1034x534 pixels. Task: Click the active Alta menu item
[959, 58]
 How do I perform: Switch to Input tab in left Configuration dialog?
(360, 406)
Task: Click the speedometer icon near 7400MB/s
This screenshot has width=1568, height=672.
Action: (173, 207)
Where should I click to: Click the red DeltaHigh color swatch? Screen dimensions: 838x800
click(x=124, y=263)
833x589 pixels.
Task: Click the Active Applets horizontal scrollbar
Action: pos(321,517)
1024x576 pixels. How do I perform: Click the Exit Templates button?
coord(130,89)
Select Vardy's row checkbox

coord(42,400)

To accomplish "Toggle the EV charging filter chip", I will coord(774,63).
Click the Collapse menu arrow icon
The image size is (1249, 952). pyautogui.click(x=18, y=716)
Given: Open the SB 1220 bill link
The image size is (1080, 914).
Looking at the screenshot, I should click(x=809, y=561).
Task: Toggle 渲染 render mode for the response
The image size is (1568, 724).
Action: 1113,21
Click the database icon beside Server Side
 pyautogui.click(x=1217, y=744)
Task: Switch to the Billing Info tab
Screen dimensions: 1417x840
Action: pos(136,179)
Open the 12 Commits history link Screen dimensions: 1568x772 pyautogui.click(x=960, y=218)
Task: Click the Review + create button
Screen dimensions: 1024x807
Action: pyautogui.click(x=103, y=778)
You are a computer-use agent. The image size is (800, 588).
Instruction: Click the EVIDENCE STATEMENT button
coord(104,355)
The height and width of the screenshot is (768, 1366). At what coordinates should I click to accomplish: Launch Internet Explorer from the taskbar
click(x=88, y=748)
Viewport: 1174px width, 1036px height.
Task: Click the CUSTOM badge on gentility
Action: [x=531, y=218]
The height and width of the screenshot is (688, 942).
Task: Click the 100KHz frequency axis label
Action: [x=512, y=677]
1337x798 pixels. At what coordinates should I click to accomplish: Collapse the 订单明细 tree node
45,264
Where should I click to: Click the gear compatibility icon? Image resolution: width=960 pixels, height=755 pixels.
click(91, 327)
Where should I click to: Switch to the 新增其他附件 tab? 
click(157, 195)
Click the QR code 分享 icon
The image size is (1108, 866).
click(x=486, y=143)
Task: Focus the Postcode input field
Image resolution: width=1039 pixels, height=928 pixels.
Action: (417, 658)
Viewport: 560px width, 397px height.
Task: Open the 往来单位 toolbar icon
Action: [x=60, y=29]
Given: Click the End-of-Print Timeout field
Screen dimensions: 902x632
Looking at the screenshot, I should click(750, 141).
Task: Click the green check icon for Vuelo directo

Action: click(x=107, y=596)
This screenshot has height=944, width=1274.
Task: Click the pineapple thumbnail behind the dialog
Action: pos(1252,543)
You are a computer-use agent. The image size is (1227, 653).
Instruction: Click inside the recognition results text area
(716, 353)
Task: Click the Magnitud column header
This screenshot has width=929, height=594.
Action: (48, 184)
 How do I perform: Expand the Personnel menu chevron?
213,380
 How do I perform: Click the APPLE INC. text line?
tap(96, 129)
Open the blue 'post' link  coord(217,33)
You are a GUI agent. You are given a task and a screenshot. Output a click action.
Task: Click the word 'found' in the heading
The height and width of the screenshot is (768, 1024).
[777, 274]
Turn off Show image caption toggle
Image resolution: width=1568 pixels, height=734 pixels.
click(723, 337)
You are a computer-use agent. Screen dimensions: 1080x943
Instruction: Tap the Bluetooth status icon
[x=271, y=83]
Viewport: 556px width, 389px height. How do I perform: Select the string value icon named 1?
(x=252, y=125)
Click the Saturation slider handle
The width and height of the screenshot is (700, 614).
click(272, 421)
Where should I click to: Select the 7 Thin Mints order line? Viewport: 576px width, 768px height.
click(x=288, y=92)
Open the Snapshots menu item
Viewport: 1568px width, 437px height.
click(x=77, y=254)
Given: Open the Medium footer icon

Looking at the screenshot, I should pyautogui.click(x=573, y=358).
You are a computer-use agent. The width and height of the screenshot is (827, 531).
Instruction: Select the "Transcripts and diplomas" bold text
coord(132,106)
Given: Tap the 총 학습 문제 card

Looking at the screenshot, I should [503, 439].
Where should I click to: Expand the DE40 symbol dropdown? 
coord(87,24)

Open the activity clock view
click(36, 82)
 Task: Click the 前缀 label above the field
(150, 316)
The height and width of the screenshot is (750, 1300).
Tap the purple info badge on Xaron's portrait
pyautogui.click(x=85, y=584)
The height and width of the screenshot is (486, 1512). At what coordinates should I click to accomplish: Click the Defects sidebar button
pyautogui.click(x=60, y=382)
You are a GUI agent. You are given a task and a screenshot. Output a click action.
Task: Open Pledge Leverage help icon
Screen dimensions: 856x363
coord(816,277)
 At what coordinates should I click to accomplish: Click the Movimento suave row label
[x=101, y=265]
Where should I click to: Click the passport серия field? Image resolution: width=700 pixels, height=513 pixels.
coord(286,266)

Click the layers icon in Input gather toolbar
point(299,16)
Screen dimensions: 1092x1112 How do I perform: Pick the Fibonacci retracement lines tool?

===

- Your objective -
Every line of the material needs to be returned exactly.

- Response box -
1034x534 pixels. Task: Click the active Alta menu item
[959, 58]
 How do I perform: Switch to Input tab in left Configuration dialog?
(360, 406)
Task: Click the speedometer icon near 7400MB/s
This screenshot has width=1568, height=672.
Action: (173, 207)
Where should I click to: Click the red DeltaHigh color swatch? Screen dimensions: 838x800
click(x=124, y=263)
833x589 pixels.
Task: Click the Active Applets horizontal scrollbar
Action: pos(321,517)
1024x576 pixels. How do I perform: Click the Exit Templates button?
coord(130,89)
Select Vardy's row checkbox

coord(42,400)

To accomplish "Toggle the EV charging filter chip", I will coord(774,63).
Click the Collapse menu arrow icon
The image size is (1249, 952). pyautogui.click(x=18, y=716)
Given: Open the SB 1220 bill link
The image size is (1080, 914).
Looking at the screenshot, I should click(x=809, y=561).
Task: Toggle 渲染 render mode for the response
The image size is (1568, 724).
Action: 1113,21
Click the database icon beside Server Side
 pyautogui.click(x=1217, y=744)
Task: Switch to the Billing Info tab
Screen dimensions: 1417x840
Action: pos(136,179)
Open the 12 Commits history link Screen dimensions: 1568x772 pyautogui.click(x=960, y=218)
Task: Click the Review + create button
Screen dimensions: 1024x807
Action: pyautogui.click(x=103, y=778)
You are a computer-use agent. The image size is (800, 588).
Instruction: Click the EVIDENCE STATEMENT button
coord(104,355)
The height and width of the screenshot is (768, 1366). At what coordinates should I click to accomplish: Launch Internet Explorer from the taskbar
click(x=88, y=748)
Viewport: 1174px width, 1036px height.
Task: Click the CUSTOM badge on gentility
Action: [x=531, y=218]
The height and width of the screenshot is (688, 942).
Task: Click the 100KHz frequency axis label
Action: [x=512, y=677]
1337x798 pixels. At what coordinates should I click to accomplish: Collapse the 订单明细 tree node
45,264
Where should I click to: Click the gear compatibility icon? Image resolution: width=960 pixels, height=755 pixels.
click(91, 327)
Where should I click to: Switch to the 新增其他附件 tab? 
click(157, 195)
Click the QR code 分享 icon
The image size is (1108, 866).
click(x=486, y=143)
Task: Focus the Postcode input field
Image resolution: width=1039 pixels, height=928 pixels.
Action: (417, 658)
Viewport: 560px width, 397px height.
Task: Open the 往来单位 toolbar icon
Action: [x=60, y=29]
Given: Click the End-of-Print Timeout field
Screen dimensions: 902x632
Looking at the screenshot, I should click(750, 141).
Task: Click the green check icon for Vuelo directo

Action: click(x=107, y=596)
This screenshot has height=944, width=1274.
Task: Click the pineapple thumbnail behind the dialog
Action: pos(1252,543)
You are a computer-use agent. The image size is (1227, 653).
Instruction: Click inside the recognition results text area
(716, 353)
Task: Click the Magnitud column header
This screenshot has width=929, height=594.
Action: (48, 184)
 How do I perform: Expand the Personnel menu chevron?
213,380
 How do I perform: Click the APPLE INC. text line?
tap(96, 129)
Open the blue 'post' link  coord(217,33)
You are a GUI agent. You are given a task and a screenshot. Output a click action.
Task: Click the word 'found' in the heading
The height and width of the screenshot is (768, 1024).
[777, 274]
Turn off Show image caption toggle
Image resolution: width=1568 pixels, height=734 pixels.
click(723, 337)
You are a computer-use agent. Screen dimensions: 1080x943
Instruction: Tap the Bluetooth status icon
[x=271, y=83]
Viewport: 556px width, 389px height. How do I perform: Select the string value icon named 1?
(x=252, y=125)
Click the Saturation slider handle
The width and height of the screenshot is (700, 614).
click(272, 421)
Where should I click to: Select the 7 Thin Mints order line? Viewport: 576px width, 768px height.
click(x=288, y=92)
Open the Snapshots menu item
Viewport: 1568px width, 437px height.
click(x=77, y=254)
Given: Open the Medium footer icon

Looking at the screenshot, I should pyautogui.click(x=573, y=358).
You are a computer-use agent. The width and height of the screenshot is (827, 531).
Instruction: Select the "Transcripts and diplomas" bold text
coord(132,106)
Given: Tap the 총 학습 문제 card

Looking at the screenshot, I should [503, 439].
Where should I click to: Expand the DE40 symbol dropdown? 
coord(87,24)

Open the activity clock view
click(36, 82)
 Task: Click the 前缀 label above the field
(150, 316)
The height and width of the screenshot is (750, 1300).
Tap the purple info badge on Xaron's portrait
pyautogui.click(x=85, y=584)
The height and width of the screenshot is (486, 1512). At what coordinates should I click to accomplish: Click the Defects sidebar button
pyautogui.click(x=60, y=382)
You are a GUI agent. You are given a task and a screenshot. Output a click action.
Task: Open Pledge Leverage help icon
Screen dimensions: 856x363
coord(816,277)
 At what coordinates should I click to accomplish: Click the Movimento suave row label
[x=101, y=265]
Where should I click to: Click the passport серия field? Image resolution: width=700 pixels, height=513 pixels.
coord(286,266)

Click the layers icon in Input gather toolbar
point(299,16)
Screen dimensions: 1092x1112 How do I perform: Pick the Fibonacci retracement lines tool?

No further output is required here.